The Easy Way to Eliminate Label Confusion

This one rule in diabetic diet food label reading will make diabetes nutrition simple. Eat more of the foods that don't need labels. They are fresh vegetables, fresh fruit, nuts and seeds, and unprocessed meat.

They have carbohydrates, protein, fat and calories, but they are also full of natural fiber, vitamins and antioxidants.

Most of the superfoods that diabetic nutrition experts have on their lists come from unprocessed foods.

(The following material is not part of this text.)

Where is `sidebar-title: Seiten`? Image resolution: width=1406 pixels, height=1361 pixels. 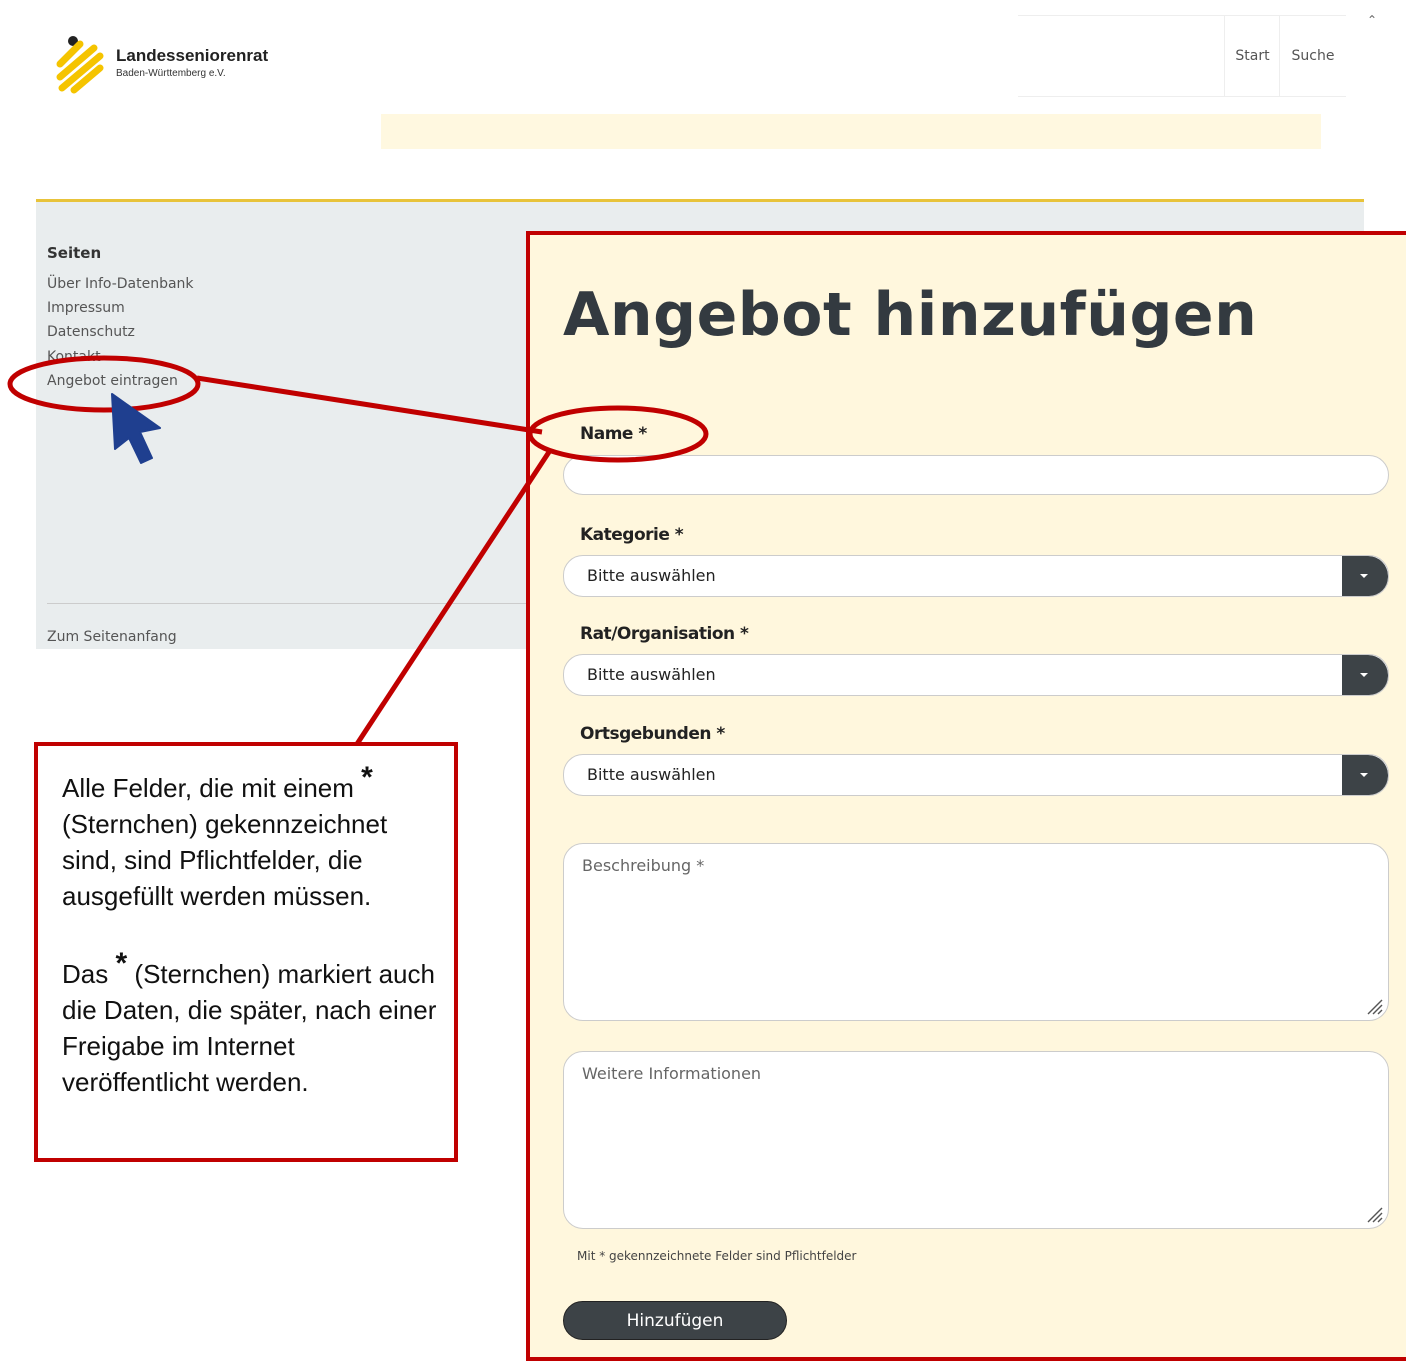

You do not have to eat all your vegetables raw, but if most of your diabetic diet comes from whole food (food that is in its original state), insulin resistance is reduced.

Cholesterol is lowered, and it's easier to live on a low carbohydrate diet and lose weight without sacrificing nutrition.

Many things that are high in fat, like avocadoes and nuts, are great choices because they have lots of fiber, and the fat in them is incredibly good for you.

The calories they add make it easier to diet. They are satisfying in a way that processed snacks and fast food are not.

Keep It Simple

What makes good diabetic diet food? Lots of fresh stuff, few processed grains and sugar, and careful diabetic diet food label reading.

If that causes changes in your diet habits, and you make those changes stick, you might find yourself free of type 2 diabetes and its complications. That is what makes changing worth it.